In How to Read a Book Mortimer Adler (along with Charles van Doren in later editions) wrote about "active reading" in the sense of the reader conducting a conversation with the author; and I found myself vain enough to think that, were Dewey still alive, he would have enjoyed having such a conversation over the significance of the concert the Philharmonic gave in Pyongyang. Still, the activity of conversation is not required to unpack many of the lovely details in this single sentence.
We begin with that phrase "complete and unhindered communication between man and man," which seems particularly important at a time when President George W. Bush is grandstanding against Barak Obama's statements about wanting to meet with the leaders of countries that he have declared to be our enemies. In the terminology of Anthony Giddens, Bush is more concerned with domination than with signification. This is what I was getting at when, in assessing the significance of the Philharmonic concert, I wrote:
Nevertheless, a paraphrase of Georges Clemenceau may be in order if we are to recognize that mutual understanding between radically different cultures is far too serious to be entrusted to political leaders, most of whom would prefer to think of leadership in terms of domination rather than understanding.
Recasting this from Dewey's point of view, one of the greatest hindrances of "communication between man and man" is the compulsion that one man has to dominate the other, regardless of what the reason for that compulsion may be. The unfortunate corollary is that a strategy intended for "enemies" finds itself being applied to everyone else. The most memorable legacy of the Bush Administration may be one of eight years of communication between the White House and the general public that was hindered at every turn and avoided completeness at all costs. The result is that we have become a culture of "gulfs and walls," some of which, like the fence along the Mexican border, have crossed the boundary from the figurative to the literal. By allowing domination to reduce Giddens' dimension of signification to virtual irrelevance, we have become a culture that has devalued the very concept of communication, thus reducing, in one violent stroke, all of the optimistic theories of Isaiah Berlin, Anthony Appiah, and Jürgen Habermas about effective cross-cultural communication to little more than a pile of rubble.

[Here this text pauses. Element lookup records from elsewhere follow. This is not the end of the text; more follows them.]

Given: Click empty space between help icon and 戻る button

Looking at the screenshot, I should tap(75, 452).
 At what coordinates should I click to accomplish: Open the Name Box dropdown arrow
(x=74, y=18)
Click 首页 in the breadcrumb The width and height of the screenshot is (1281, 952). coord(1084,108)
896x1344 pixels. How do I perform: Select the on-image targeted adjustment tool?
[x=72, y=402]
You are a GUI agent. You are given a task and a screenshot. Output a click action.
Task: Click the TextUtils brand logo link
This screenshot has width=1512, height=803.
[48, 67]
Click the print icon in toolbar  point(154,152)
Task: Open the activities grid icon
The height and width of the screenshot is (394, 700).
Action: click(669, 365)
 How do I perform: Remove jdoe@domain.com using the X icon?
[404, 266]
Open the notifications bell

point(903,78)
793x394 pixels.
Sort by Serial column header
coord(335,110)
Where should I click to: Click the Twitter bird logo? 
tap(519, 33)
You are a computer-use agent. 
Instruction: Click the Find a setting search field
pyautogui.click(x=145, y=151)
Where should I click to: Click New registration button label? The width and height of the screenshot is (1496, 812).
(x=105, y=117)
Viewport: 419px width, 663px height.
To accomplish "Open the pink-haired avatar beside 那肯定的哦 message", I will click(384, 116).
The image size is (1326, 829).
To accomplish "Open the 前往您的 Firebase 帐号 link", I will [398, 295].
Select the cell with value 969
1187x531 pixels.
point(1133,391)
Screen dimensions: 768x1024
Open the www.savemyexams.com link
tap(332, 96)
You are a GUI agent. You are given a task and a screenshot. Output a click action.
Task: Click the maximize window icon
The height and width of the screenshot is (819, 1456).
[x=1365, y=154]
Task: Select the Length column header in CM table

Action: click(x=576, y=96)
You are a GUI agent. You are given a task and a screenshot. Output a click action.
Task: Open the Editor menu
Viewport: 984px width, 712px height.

Are we then really so obsessed with being top dog at the expense of all the other qualities that make us human? Is this really what Bush I meant in his "new world order" rhetoric? If so, then I fear we have little to hope for in any new Executive Administration, regardless of who the President may be. The very competition for that position through the mechanics of our electoral process is just another instance of that top-dog thinking that creates more "gulfs and walls," whatever the rhetoric of bringing together a country that has torn itself apart with its differences may be. Perhaps the problem arises from a political system that does not really allow for coalitions. All that really matters is that "somebody wins," even if that "somebody" turns out to represent approximately half the country's population (which is, statistically, what the numbers from the last two Presidential elections were telling us). We take great satisfaction in reading about a disputed election in Kenya being resolved by building a coalition, yet this has never happened in our own history of Presidential elections, several of which were pretty contentiously disputed.
Yes, it is vain to speculate on what sorts of conversations I could have with Dewey were he alive today. With his attention to the role of education in a democratic society and his view of art as a reflection of our human experiences, the current state of affairs could well throw him into a deep depression. Under that dark cloud I doubt that he would be interested in having any conversations.